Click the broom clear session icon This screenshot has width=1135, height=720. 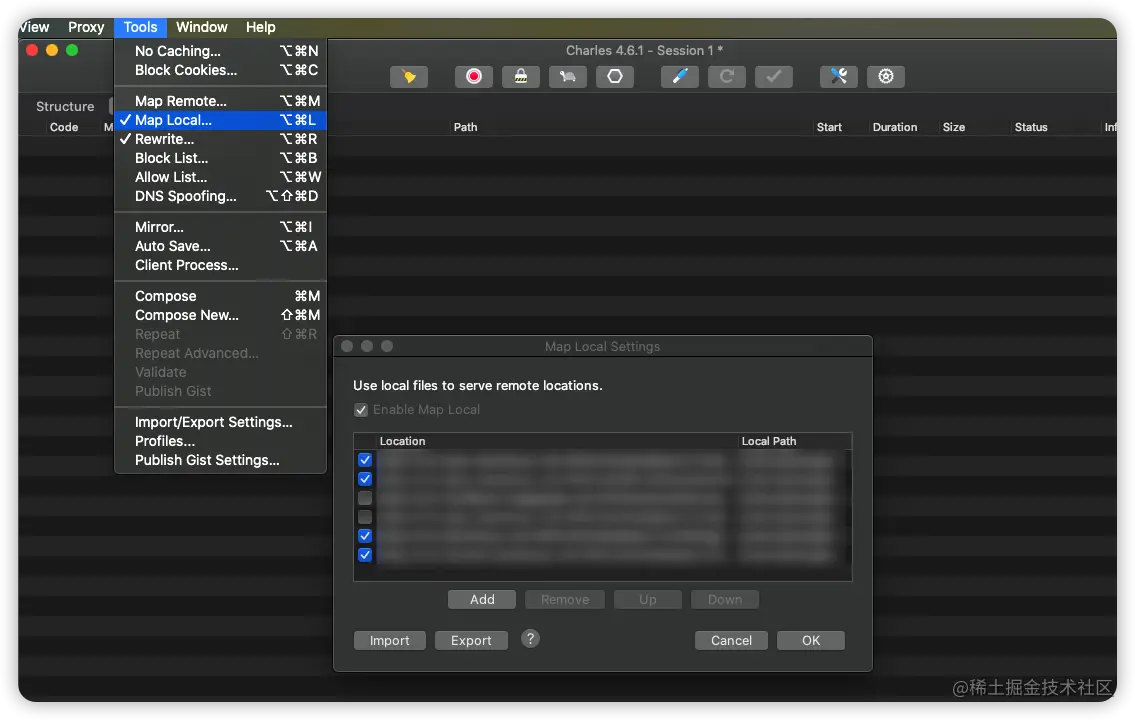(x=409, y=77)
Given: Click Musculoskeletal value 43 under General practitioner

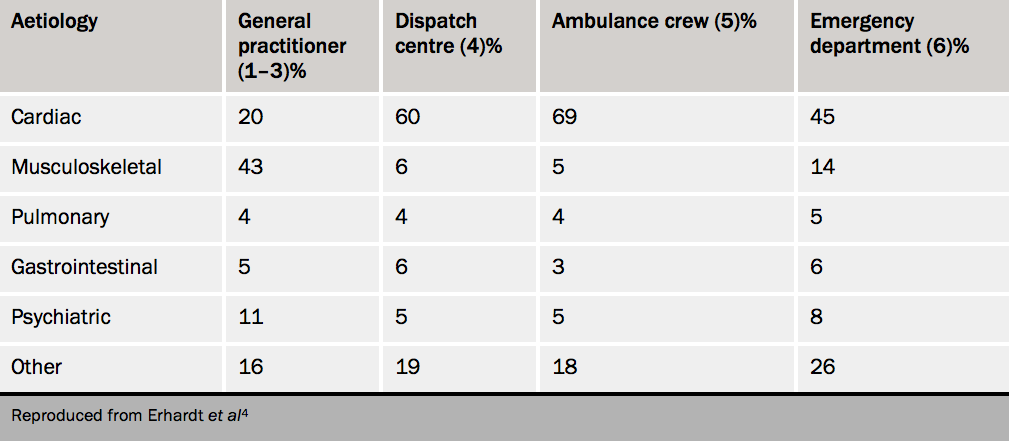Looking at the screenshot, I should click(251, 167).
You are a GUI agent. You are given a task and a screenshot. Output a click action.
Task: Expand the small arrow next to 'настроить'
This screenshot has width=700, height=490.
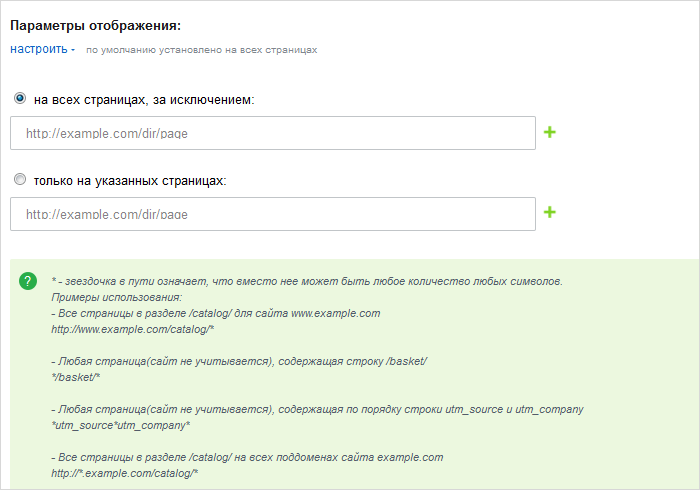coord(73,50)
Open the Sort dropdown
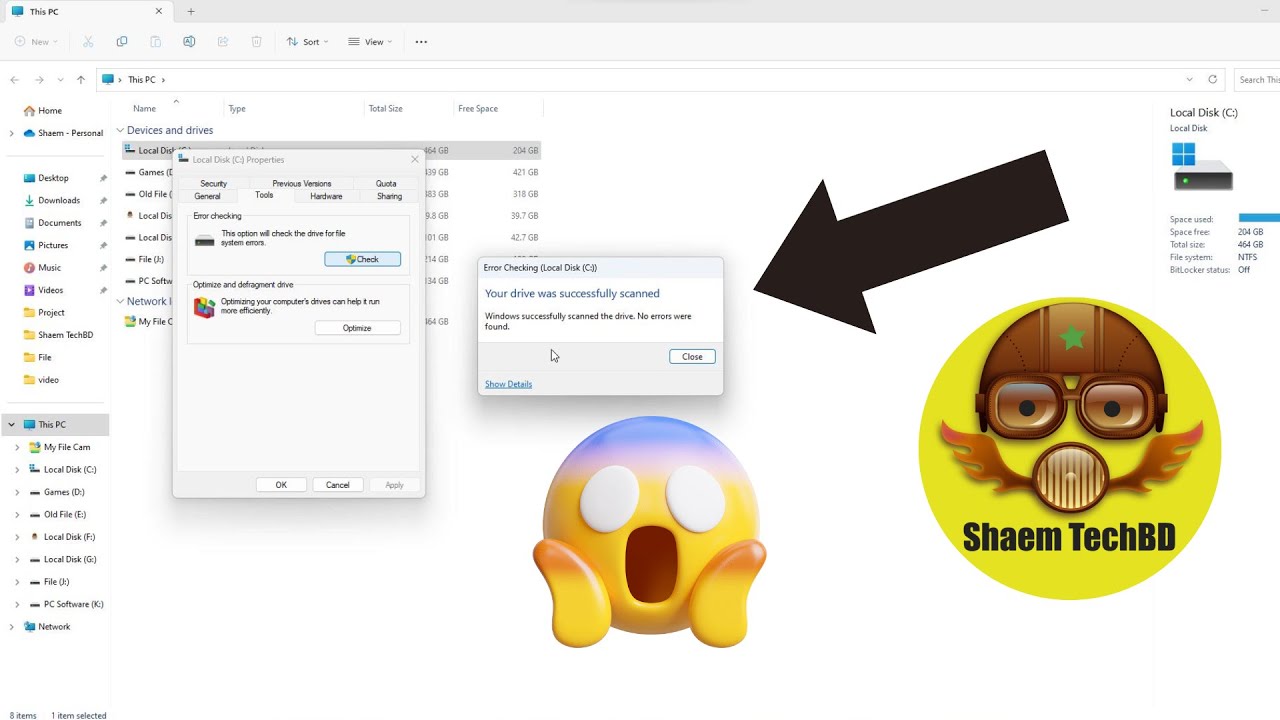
__________
▶ **Action item**
With the pictures excluded, the line containing "Given: Click Musculoskeletal" and every line after it through the end of the data above are to be transcribed exactly, and nothing more.

▶ **Solution to this task**
Given: Click Musculoskeletal value 43 under General practitioner

Looking at the screenshot, I should click(251, 167).
You are a GUI agent. You are given a task and a screenshot. Output a click action.
Task: Expand the small arrow next to 'настроить'
This screenshot has width=700, height=490.
coord(73,50)
Open the Sort dropdown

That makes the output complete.